LeVar Burton is being slapped with a lawsuit by a public broadcaster in Buffalo for essentially hijacking the long-running PBS show, Reading Rainbow.
In the wide-spanning suit, the broadcaster, WNED, requested that Burton's company hand over "administrative access to various websites and social media accounts," according to THR.
One major point of the lawsuit is to urge the Star Trek: The Next Generation alum to stop using the Reading Rainbow catchphrase, "...but you don't have to take my word for it" on his podcast called LeVar Burton Reads.

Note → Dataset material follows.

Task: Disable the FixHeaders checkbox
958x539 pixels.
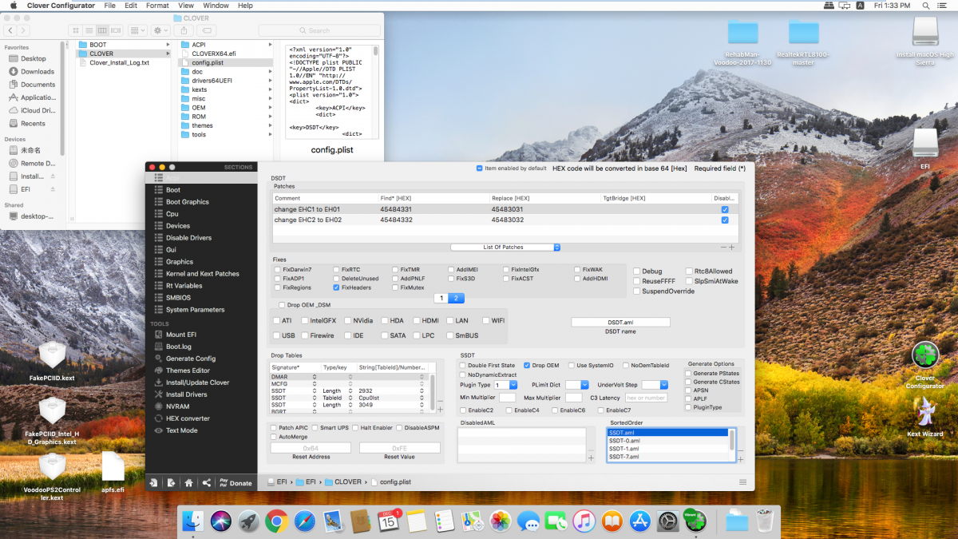Action: point(337,287)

In 2014, Burton attempted to revive Reading Rainbow by starting a Kickster campaign to raise funds. WNED says that Burton's efforts, combined with secret negotiations with The Jim Henson Company to develop a Reading Rainbow series for Netflix, undermined its own efforts to reboot the show.
Earlier this year in June, Burton launched his podcast in which he narrates short stories. The lawsuit points to a specific conversation that comes 48 seconds into the first episode.

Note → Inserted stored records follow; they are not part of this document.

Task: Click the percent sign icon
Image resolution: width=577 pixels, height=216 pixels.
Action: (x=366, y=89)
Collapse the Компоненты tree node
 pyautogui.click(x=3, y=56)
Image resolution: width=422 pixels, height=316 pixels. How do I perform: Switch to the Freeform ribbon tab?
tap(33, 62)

Female Voice: Let's talk about...
Burton: Why I want to do a podcast?
Female Voice: Yeah, let's talk about that.
Burton: Yeah, yeah. Well here's the thing: people have asked me, um, for years and years and years, when are you going to do a Reading Rainbow for adults? And it's always been something that's on my mind so I wanted to address that, I wanted to address a Reading Rainbow for adults.
WNED felt that Burton was violating the licensing agreement by openly explaining that he was doing a "Reading Rainbow for adults."
On August 1, the Reading Rainbow website posted a new notice that read: "As of August 1st, 2017 RRKidz will no longer license the Reading Rainbow brand. ReadingRainbow.com is owned and operated by WNED-Buffalo."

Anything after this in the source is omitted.